David Graeber

I didn’t love David Graeber’s Debt. I actually got so annoyed with it that I stopped reading halfway through. But I could appreciate that the author cared, even if I thought he glossed over certain things, interpreted other phenomena differently than I did, and made such straw men out of economists that I felt compelled to write defenses of people that work at UC Berkeley.* Yet, even with those reservations, his writing could make me laugh, and I appreciated the gusto of writing a book hundreds of pages long presenting a grand history of debt, how it traps people, and why that is Not A Good Thing, Actually. And there was no arguing with the design of the book; the cover is spectacular.

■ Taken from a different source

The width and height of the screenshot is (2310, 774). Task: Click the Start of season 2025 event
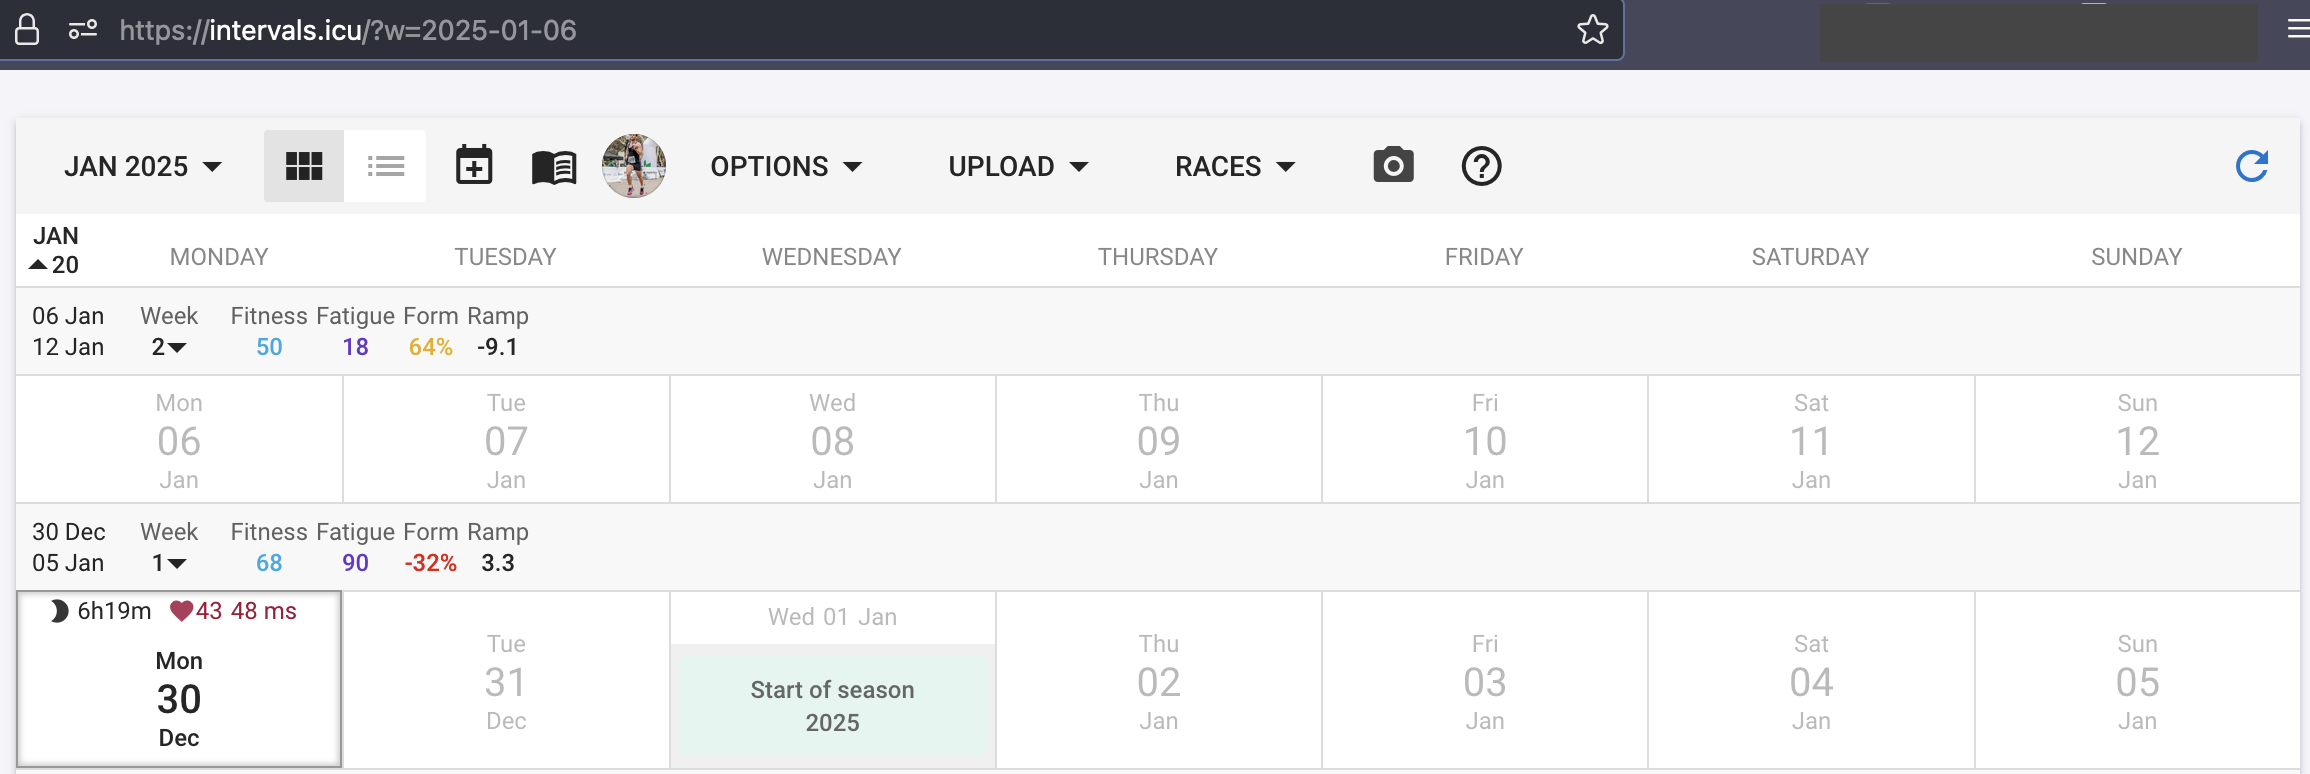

There was a certain irony to my coming back to it when I did. Long ago, as a struggling grad student getting serious about my dissertation, I heard people in my department gushing about this book by an anarchist about debt; shortly after, this prophet-like figure ended up at Occupy Wall Street when I wanted desperately to be in Zucotti Park, but for nerves and a sense that I should really buckle down on that dissertation. I splurged on an ebook of Debt (less $ than the paperback), which promptly showed up as a corrupted file in the off-brand eReader someone had given me. I think I cursed, took it as a sign to get writing, and moved along. It may be that if I had read it then, my experience would have been different.

Years later, when I picked it “back” up (a new paperback copy) and started it, I also read the exchange in Jacobin, started by this piece, the response here, and the further rejoinder there. By the end of it, no one was really talking about Graeber’s book, which likely pointed to something deeper. Provoking thought and debate about big problems, and the structural components that shape them, is a worthy end. Thinking big things and writing about them is messy. I can appreciate, as the original critique did, the chutzpah of writing those grand narratives which launch a thousand thoughts, activists, or research agendas.

I thought a lot while reading Graeber. It reminded me, in a skewed way, of my two attempts as a college graduate to read Atlas Shrugged. When I read Ayn Rand’s book, I kept confronting my understanding of … everything. The role of the environment, who exploits whom and what that even means, what markets are really good for, and when they are so not up to the task that even George Mason University economics professors may agree. But reading and debating the author internally was wholly different with Debt: I liked the fundamental points Graeber was making, I loved his sense of humanity, and I’m hard pressed to think of a better anti-Atlas Shrugged than Debt, which celebrates giving, communal systems, and preservation. Reading Rand was a demoralizing grind; Graeber was more like an invigorating gauntlet.

Graeber has, since last summer, hovered close to the top of my consciousness often. It’s not hard, when one writes about debt and money, to have reasons to think about him. I read his screed against economics last fall with interest, tried to figure out why it annoyed me, and had to acknowledge that my discipline drives me crazy a lot of the time, too. Just this morning, before learning about his death, I thought about him while reading a review of a book that I wanted to compare to Debt, sometime, when time allows, et cetera. I would have needed to reread Debt to bring that to fruition, and I wondered if I really wanted to. I winced when he suggested that if anyone should be a global hegemonic force that it should be New Zealand, and when he argued with people who likewise wanted better for the world but questioned his particulars. But it was impossible not to smile when he wrote wistfully about not being able to find a book by Thorstein Veblen on a shelf at New York City’s biggest book store while he visited for a week, or when he responded to someone’s question about whether people in olden times ever made ad hoc amusements like water slides, just to have fun.

I think that what I failed to appreciate when I opened Debt for the second/first time last summer was the emotion with which he wrote. I had been filing down my emotional edge in paper submissions, and more successfully (I think) projecting a logical façade in my teaching, which both seemed like the proper things to do, and I may have been jealous that someone else could so bracingly do it to popular acclaim. Graeber never seemed to shy away from the moral impetus propelling his life, work, and writing. Way back when I wanted to read Debt the first time, I was angry about power and money in the world most of the time, and it bled into my writing. I still am, when I think about the state of the world economy, the power imbalances that hurt so many, and the structural violence of most debt structures on the global and domestic stage, but I have gotten better at compartmentalizing those thoughts and feelings. Or at least, before the Covid-19 pandemic. Graeber’s moralistic muckraking galvanizes; I aspire to that.

I read Graeber’s work with interest. I rarely expected to agree with it, at least on the specifics, but I knew it would make me think. His compassion shone through it all, even if I usually left a piece broadly agreeing about the problem, trying to figure out just what I objected to, why, and whether it mattered. I’m terribly sad about the news that he died; the world is much the poorer for it.

*No one should feel compelled to defend economists from UC Berkeley.